▼▼▼

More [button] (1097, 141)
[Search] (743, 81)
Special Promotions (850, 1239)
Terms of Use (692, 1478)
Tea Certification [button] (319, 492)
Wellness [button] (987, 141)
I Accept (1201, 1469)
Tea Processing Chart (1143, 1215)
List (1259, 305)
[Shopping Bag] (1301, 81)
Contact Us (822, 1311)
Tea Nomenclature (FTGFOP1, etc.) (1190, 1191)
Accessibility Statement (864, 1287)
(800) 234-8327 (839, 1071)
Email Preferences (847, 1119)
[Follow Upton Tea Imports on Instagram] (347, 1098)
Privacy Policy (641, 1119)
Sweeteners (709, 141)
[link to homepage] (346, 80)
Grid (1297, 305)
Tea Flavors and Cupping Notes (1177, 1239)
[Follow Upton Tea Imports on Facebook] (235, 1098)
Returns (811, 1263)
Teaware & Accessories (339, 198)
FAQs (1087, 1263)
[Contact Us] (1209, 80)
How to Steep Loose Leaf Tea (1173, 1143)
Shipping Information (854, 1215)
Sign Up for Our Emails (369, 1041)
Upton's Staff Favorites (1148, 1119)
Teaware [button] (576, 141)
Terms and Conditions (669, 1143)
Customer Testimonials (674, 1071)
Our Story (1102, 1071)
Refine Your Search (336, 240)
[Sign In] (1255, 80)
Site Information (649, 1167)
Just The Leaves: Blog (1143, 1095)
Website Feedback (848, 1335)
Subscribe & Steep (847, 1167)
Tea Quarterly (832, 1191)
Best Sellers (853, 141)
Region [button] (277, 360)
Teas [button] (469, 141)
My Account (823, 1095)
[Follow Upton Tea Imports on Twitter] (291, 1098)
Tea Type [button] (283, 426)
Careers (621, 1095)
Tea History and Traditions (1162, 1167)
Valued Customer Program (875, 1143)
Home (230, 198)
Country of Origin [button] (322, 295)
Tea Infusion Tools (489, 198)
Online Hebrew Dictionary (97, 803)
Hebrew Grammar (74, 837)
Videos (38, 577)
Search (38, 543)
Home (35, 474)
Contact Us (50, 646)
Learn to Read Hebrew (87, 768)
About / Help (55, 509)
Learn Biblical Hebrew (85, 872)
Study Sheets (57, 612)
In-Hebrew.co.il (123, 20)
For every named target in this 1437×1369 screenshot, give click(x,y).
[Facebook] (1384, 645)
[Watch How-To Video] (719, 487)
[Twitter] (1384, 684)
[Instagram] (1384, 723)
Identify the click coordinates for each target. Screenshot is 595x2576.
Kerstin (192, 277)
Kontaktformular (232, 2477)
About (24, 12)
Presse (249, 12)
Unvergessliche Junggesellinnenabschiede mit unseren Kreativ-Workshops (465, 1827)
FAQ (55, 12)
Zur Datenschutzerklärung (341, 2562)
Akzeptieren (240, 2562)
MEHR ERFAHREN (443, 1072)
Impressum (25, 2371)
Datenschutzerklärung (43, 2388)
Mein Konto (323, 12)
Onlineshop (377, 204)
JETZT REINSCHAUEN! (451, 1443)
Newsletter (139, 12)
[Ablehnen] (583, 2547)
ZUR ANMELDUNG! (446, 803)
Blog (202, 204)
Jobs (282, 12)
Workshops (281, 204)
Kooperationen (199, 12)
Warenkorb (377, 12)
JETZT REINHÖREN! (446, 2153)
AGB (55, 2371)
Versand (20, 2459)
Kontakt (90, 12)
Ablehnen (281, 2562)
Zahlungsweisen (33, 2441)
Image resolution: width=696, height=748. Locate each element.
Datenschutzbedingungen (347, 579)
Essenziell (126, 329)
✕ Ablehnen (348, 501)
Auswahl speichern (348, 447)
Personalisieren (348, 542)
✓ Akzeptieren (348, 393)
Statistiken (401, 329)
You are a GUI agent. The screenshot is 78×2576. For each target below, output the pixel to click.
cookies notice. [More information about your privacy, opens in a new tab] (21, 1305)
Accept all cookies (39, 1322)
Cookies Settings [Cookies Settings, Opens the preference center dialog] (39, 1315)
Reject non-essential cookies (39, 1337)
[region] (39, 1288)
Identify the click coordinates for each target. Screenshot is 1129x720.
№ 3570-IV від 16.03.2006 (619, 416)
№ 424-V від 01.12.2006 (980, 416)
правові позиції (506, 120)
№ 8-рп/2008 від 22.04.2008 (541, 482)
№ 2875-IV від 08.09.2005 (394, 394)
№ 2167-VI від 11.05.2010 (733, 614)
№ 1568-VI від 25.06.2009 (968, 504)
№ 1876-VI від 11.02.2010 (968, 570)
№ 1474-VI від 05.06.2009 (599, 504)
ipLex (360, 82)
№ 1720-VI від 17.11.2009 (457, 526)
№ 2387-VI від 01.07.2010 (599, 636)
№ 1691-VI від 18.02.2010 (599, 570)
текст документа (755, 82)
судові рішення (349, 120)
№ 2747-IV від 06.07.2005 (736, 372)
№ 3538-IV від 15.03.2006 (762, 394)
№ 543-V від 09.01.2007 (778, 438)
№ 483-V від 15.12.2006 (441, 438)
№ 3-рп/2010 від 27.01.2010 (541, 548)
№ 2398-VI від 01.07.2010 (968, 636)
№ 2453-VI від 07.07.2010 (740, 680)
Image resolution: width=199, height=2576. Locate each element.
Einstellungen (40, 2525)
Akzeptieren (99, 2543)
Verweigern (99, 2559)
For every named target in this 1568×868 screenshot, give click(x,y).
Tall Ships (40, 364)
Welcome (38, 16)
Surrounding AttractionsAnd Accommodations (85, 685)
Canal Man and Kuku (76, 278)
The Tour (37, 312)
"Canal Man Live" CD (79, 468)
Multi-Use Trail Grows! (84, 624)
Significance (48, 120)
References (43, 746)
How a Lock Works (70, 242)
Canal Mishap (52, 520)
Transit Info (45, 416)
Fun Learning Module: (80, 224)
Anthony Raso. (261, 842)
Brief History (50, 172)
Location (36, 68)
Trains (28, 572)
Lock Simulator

▲▲▲

* _Your instructions_: Rewrite the data from the line holding "27.01.2010 (541, 548)" through the line holding "Multi-Use Trail Grows! (84, 624)", inclusive, adding -17 to every coordinate number. Keep all other lines in that span, requests included, unchanged.

* _Final result_:
№ 3-рп/2010 від 27.01.2010 (524, 531)
№ 2398-VI від 01.07.2010 (951, 619)
№ 2453-VI від 07.07.2010 (723, 663)
Image resolution: width=199, height=2576. Locate each element.
Einstellungen (23, 2508)
Akzeptieren (82, 2526)
Verweigern (82, 2542)
For every named target in this 1568×868 screenshot, give click(x,y).
Tall Ships (23, 347)
Welcome (21, -1)
Surrounding AttractionsAnd Accommodations (68, 668)
Canal Man and Kuku (59, 261)
The Tour (20, 295)
"Canal Man Live" CD (62, 451)
Multi-Use Trail Grows! (67, 607)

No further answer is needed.